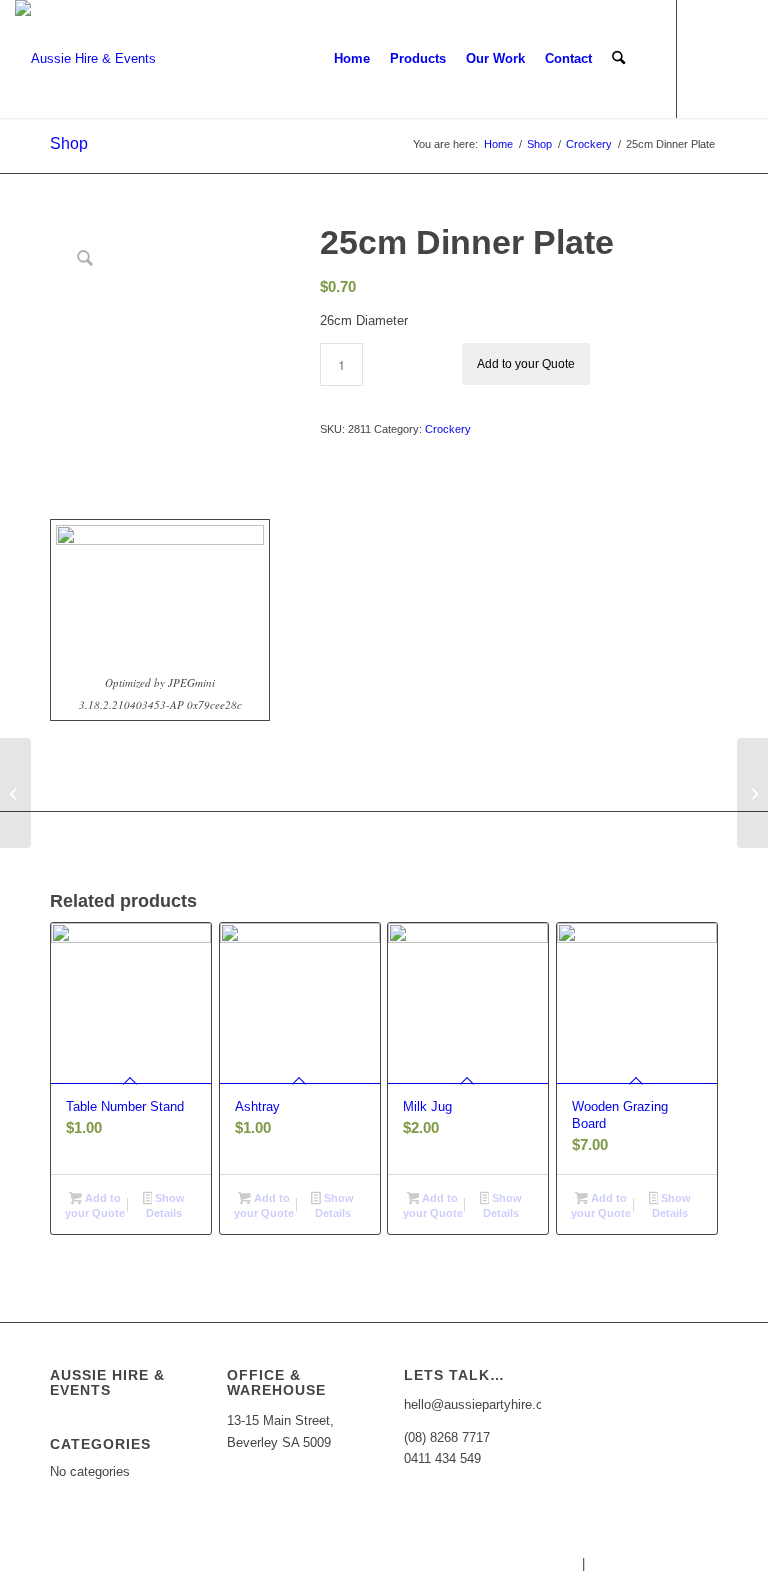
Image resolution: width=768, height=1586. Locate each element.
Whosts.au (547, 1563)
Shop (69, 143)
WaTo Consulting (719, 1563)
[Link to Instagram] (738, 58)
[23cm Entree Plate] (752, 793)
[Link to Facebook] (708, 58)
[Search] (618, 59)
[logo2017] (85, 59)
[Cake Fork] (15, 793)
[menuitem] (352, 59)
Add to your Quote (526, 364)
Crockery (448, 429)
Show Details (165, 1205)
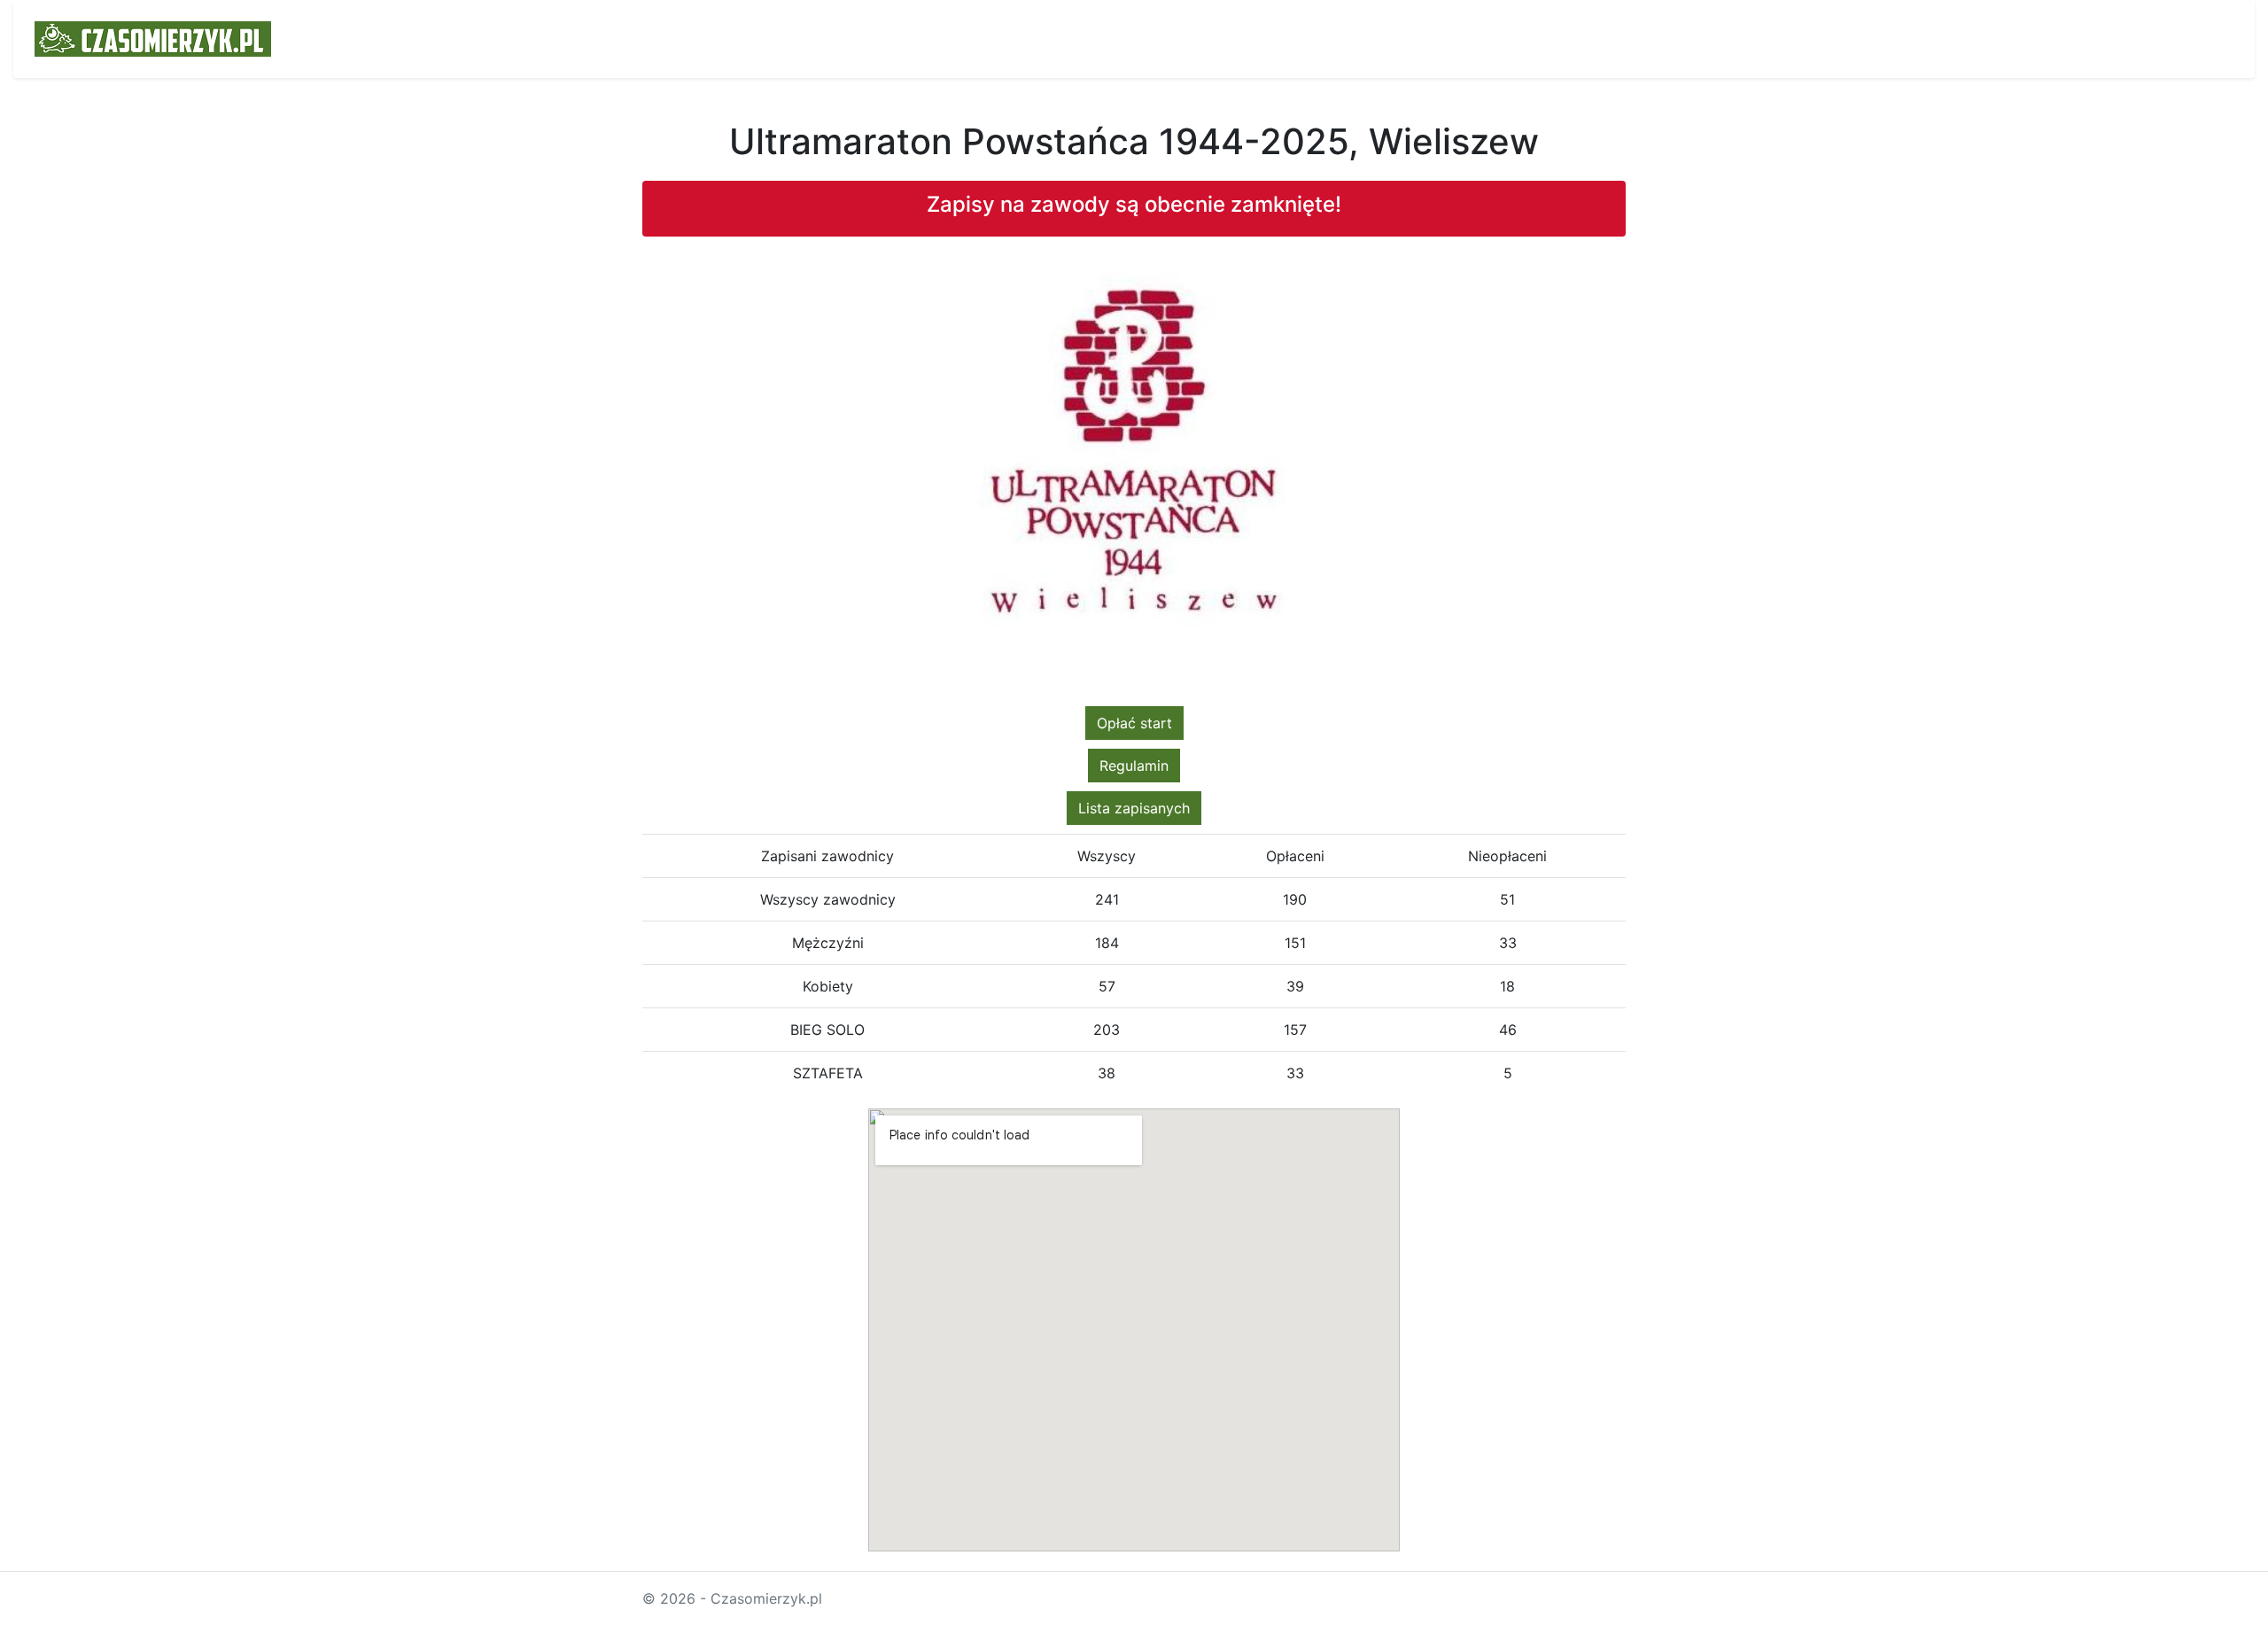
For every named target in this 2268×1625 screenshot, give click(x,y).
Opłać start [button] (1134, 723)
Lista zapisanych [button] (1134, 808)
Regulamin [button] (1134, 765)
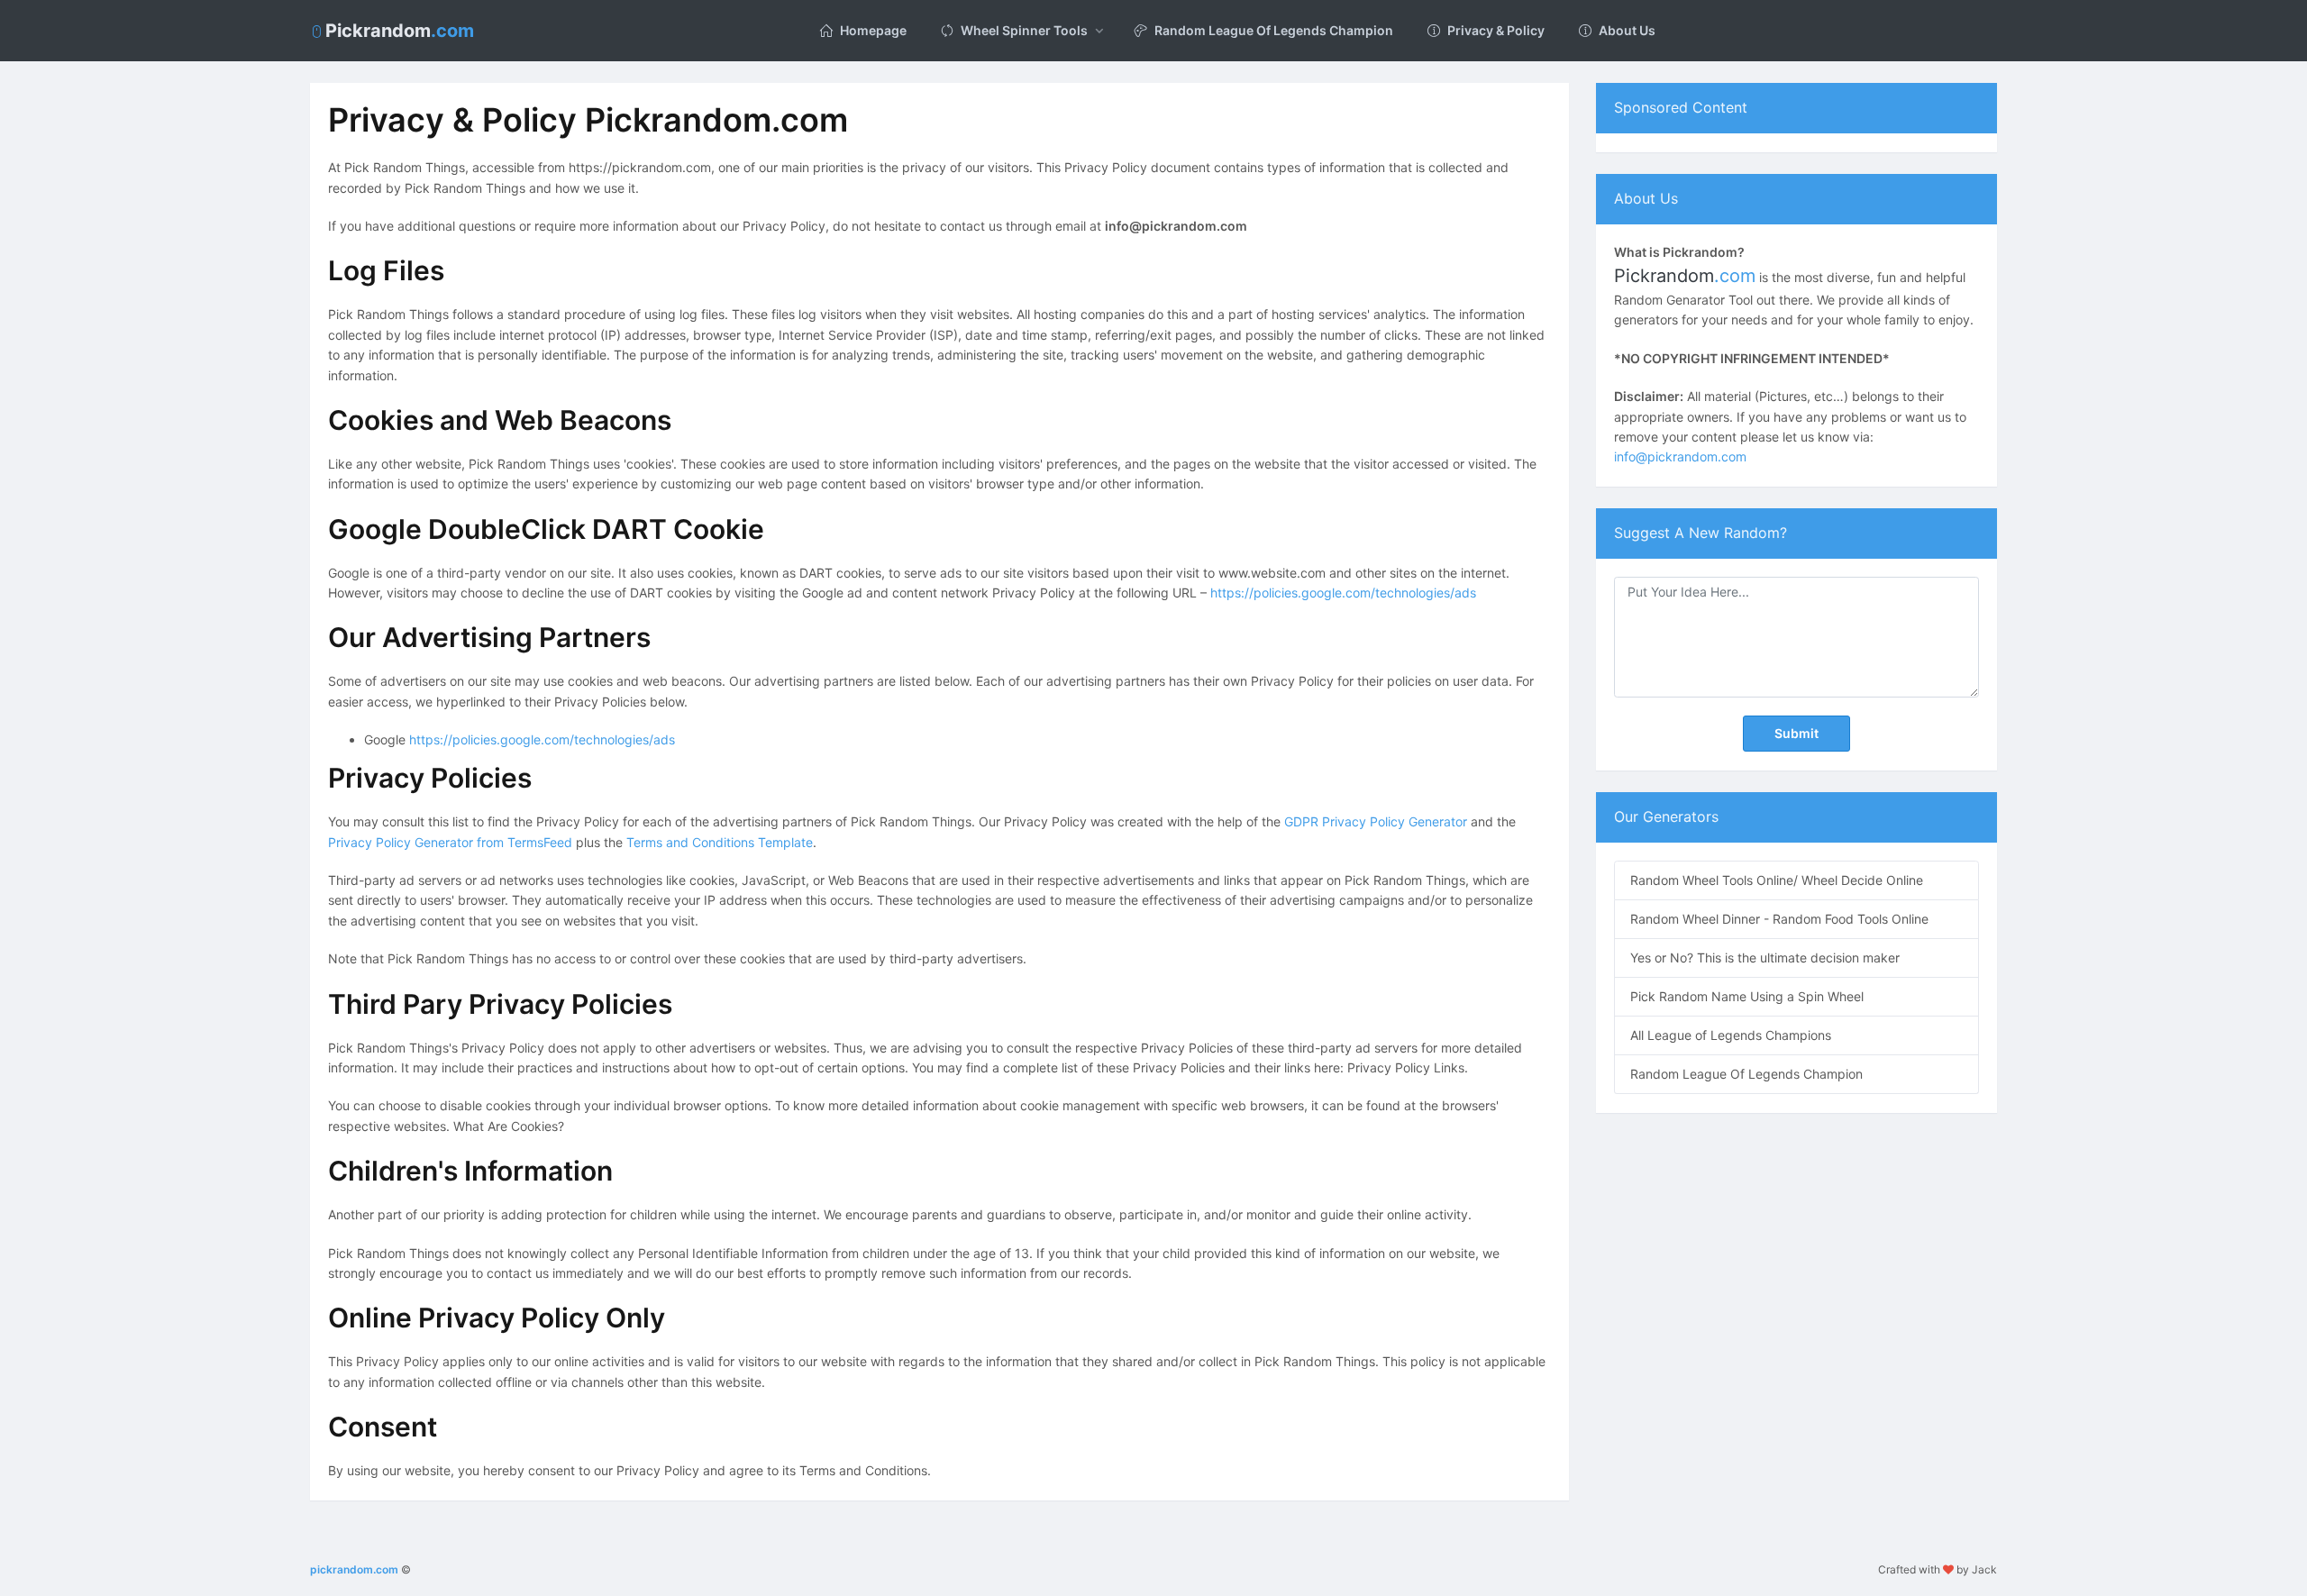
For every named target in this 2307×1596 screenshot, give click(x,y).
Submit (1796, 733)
-*-
Please print the lines above exactly, beginning at the first line of the entries and ending at the line holding "Regulamin [button] (1134, 765)", and leave the pictures out.

Image resolution: width=768, height=1586. Locate each element.
Whosts.au (547, 1563)
Shop (69, 143)
WaTo Consulting (719, 1563)
[Link to Instagram] (738, 58)
[23cm Entree Plate] (752, 793)
[Link to Facebook] (708, 58)
[Search] (618, 59)
[logo2017] (85, 59)
[Cake Fork] (15, 793)
[menuitem] (352, 59)
Add to your Quote (526, 364)
Crockery (448, 429)
Show Details (165, 1205)
For every named target in this 2268×1625 screenshot, give click(x,y).
Opłać start [button] (1134, 723)
Lista zapisanych [button] (1134, 808)
Regulamin [button] (1134, 765)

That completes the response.